İşveren operasyonel nedenlerden dolayı kısa çalışma başlatırsa, bunun sonucunda sonradan ortaya çıkan imkansızlıktan sorumludur ve bu nedenle Alman Medeni Kanunu’nun (BGB) 280 ve 283. maddeleri uyarınca zararların telafisi olarak yedek izin vermekle yükümlüdür. ). Avrupa Adalet Divanı’nın 20 Ocak 2009 tarihli SchultzHoff davasındaki kararına göre, Madde 7 paragraf. 2003/88/EC sayılı Direktifin 2. maddesi, hastalık nedeniyle yıllık izne çıkamayan işçilere iş ilişkisi sonunda hiçbir ‘mali ücret’ ödenmemesini öngören ulusal mevzuata aykırıdır. Dokuzuncu Senato, 24 Mart 2009 tarihli bir kararla (9 AZR 983/07) önceki içtihadını terk etti.

Bundan sonra Bölüm 7 Para. 3 ve 4 BUrlG, işçinin hastalık nedeniyle çalışamaması nedeniyle izin hakkının transfer süresi sonunda yerine getirilememesi durumunda izin tazminatı hakkının sona ereceği şekilde yorumlanmalıdır. § 7 Abs. Özel işverenlerle ilgili 3 ve 4 BUrlG’nin, 2003/88/EC sayılı Direktifin 7. maddesinin gereklilikleri uyarınca Topluluk hukuku uyarınca sürdürülmesi gerekmektedir. Yasal tatilin bir kısmı veya tam tatili için tazminat talepleri, çalışanın hastalanması ve bu nedenle tatil yılının ve/veya transfer döneminin sonuna kadar çalışamaması durumunda sona ermez. Her halükarda, Düsseldorf Bölge İş Mahkemesi’nin 2 Ağustos 2006’dan itibaren SchultzHoff davasına ilişkin ön karar talebinin öğrenilmesinden bu yana, önceki Senato içtihatlarının devam eden varlığına dair korunmaya değer hiçbir güven kalmamıştır. ABAD’a başvuru hukuki gelişmeler açısından bir dönüm noktasıdır. Bireysel iş sözleşmesinin tarafları, asgari yıllık izin hakkını aşan tatil ve tatil tazminatı taleplerini serbestçe düzenleyebilir.

Yerleşik içtihatlara göre izin hakkının kullanılabilmesi için işverenden muafiyet beyanı alınması gerekmektedir. Dokuzuncu Senato, 19 Mayıs 2009 (9 AZR 433/08) tarihli kararıyla, işverenin, çalışanın tatil hakkını ancak nihayet çalışanı çalışma yükümlülüğünden kurtardığı ve tabi olmadığı takdirde yerine getirebileceğini öngören önceki içtihadını doğruladı. iptaline. Ancak o zaman çalışanın izin hakkına dayanarak hak ettiği boş zamanı serbestçe ve bağımsız olarak kullanması mümkün olacaktır.

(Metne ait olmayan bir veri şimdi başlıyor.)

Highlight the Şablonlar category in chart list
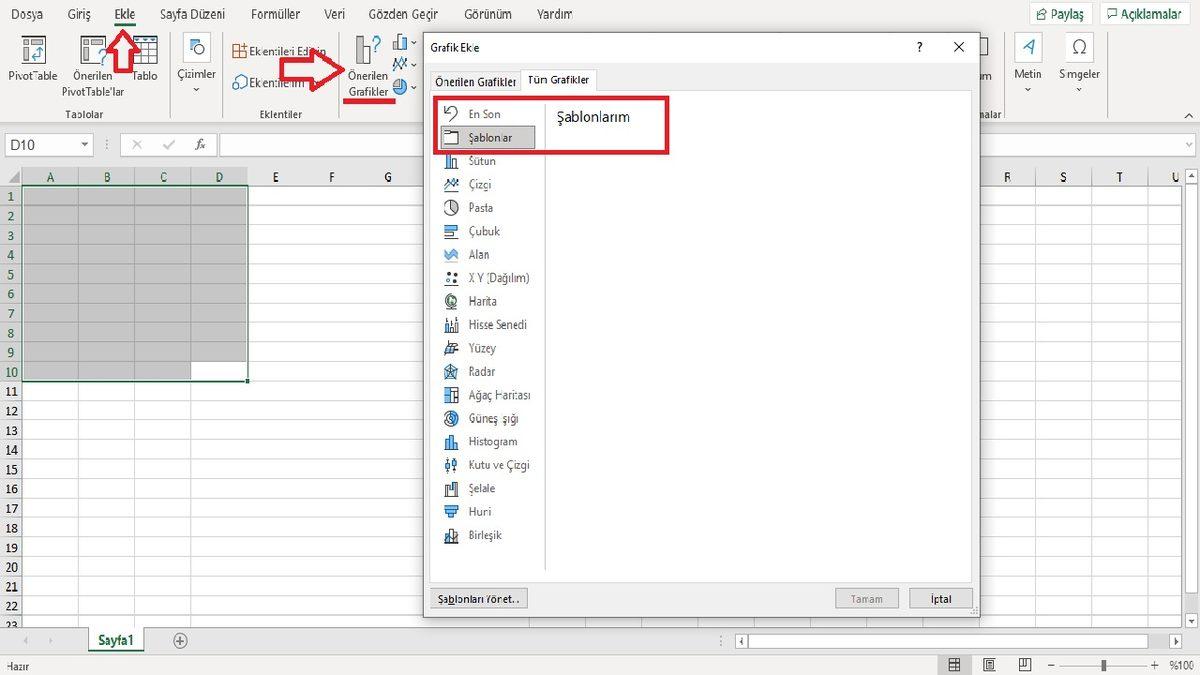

Öte yandan işveren, çalışma süresi hesabından kaynaklanan telafi edici boş zaman talebini, işçiyi işi yapma yükümlülüğünden geri dönülemez bir şekilde kurtarmak suretiyle de yerine getirir. İzin hakkından farklı olarak, çalışan lehine var olan zaman dengesini azaltmak amacıyla telafi edici izin verilmesi, genellikle sadece çalışma saatlerinin dağılımı anlamında bir talimattır. § 106 cümle 1 GewO. Ancak işveren, talimat verme hakkını kullanırken, Madde 315 Paragraf uyarınca makul takdir yetkisinin sınırlarına saygı duymalıdır. 3 BGB’ye uyun.